Julia S McANALLEN has filed for patents to protect the following inventions. This listing includes patent applications that are pending as well as patents that have already been granted by the United States Patent and Trademark Office (USPTO).

  • Publication number: 20240403904
    Abstract: A computer-implemented method for obtaining actionable application feedback includes executing an application on remote computing systems and, during execution of the application on each computing system: surfacing a UI including a survey UI element on the display of the computing system; surfacing a first survey prompt via the survey UI element; receiving user input including a response to the first survey prompt, inputting the user input to an LLM; generating, via the LLM, a second survey prompt based on the provided user input; surfacing the second survey prompt via the survey UI element; receiving user input including a verbatim response to the second survey prompt; and generating, via the LLM, topic tag(s) corresponding to the verbatim response.
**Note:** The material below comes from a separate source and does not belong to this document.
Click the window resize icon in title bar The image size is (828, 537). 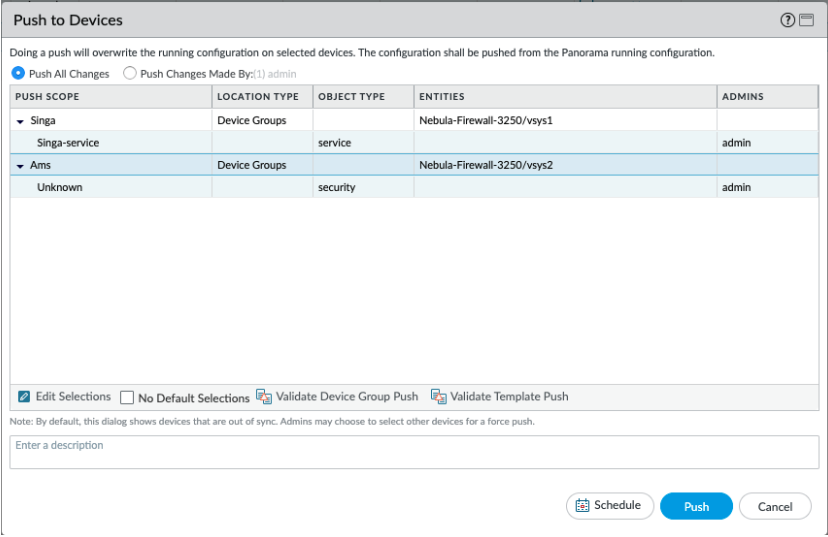pyautogui.click(x=806, y=20)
The method includes aggregating the verbatim responses received via the computing systems according to the corresponding topic tag(s), as well as generating, via the LLM, application insights based on the aggregated verbatim responses.
    Type: Application
    Filed: May 30, 2023
    Publication date: December 5, 2024
    Inventors: David Benjamin LEVITAN, Ishita SHARMA, RajeshKumar KOMMU, Joshua Michael DUNNING, Seyedeh Hoda SHAJARI, Julia S. MCANALLEN
  • Publication number: 20240232405
    Abstract: Systems and methods are directed to building annotated models based on eyes-off data. Specifically, a synthetic data generation model is trained and used to further train a target model. The synthetic data generation model is trained within an eyes-off environment using an anonymity technique on confidential data. The synthetic data generation model is then used to create synthetic data that closely represents the confidential data but without any specific details that can be linked back to the confidential data. The synthetic data is then annotated and used to train the target model within an eyes-on environment. Subsequently, the target model is deployed back within the eyes-off environment to classify the confidential data.
    Type: Application
    Filed: October 24, 2022
    Publication date: July 11, 2024
    Inventors: David Benjamin LEVITAN, Robert Alexander SIM, Julia S. MCANALLEN, Huseyin Atahan INAN, Girish KUMAR, Xiang YUE
  • Publication number: 20240135015
    Abstract: Systems and methods are directed to building annotated models based on eyes-off data. Specifically, a synthetic data generation model is trained and used to further train a target model. The synthetic data generation model is trained within an eyes-off environment using an anonymity technique on confidential data. The synthetic data generation model is then used to create synthetic data that closely represents the confidential data but without any specific details that can be linked back to the confidential data. The synthetic data is then annotated and used to train the target model within an eyes-on environment. Subsequently, the target model is deployed back within the eyes-off environment to classify the confidential data.
    Type: Application
    Filed: October 23, 2022
    Publication date: April 25, 2024
    Inventors: David Benjamin LEVITAN, Robert Alexander SIM, Julia S. MCANALLEN, Huseyin Atahan INAN, Girish KUMAR, Xiang YUE
  • Publication number: 20240104055
    Abstract: A system and method automatically generating a title for a cluster of documents includes accessing a plurality of documents that have been categorized as belonging to a document cluster and providing the plurality of documents as an input to a trained title generating machine-learning (ML) model. The trained title generating ML model is trained for generating a title for a document and provides a titles for each of the plurality of documents. An embedding is created for the generated titles and then an embedding is generated for the document cluster. A similarity between the embeddings for the titles and embedding for the document cluster is measured to identify titles that are more similar to the embedding for the document cluster and based on the similarity one or more titles are selected as title candidates for the document cluster and provided as an output.
    Type: Application
    Filed: September 22, 2022
    Publication date: March 28, 2024
    Applicant: Microsoft Technology Licensing, LLC
    Inventor: Julia S McANALLEN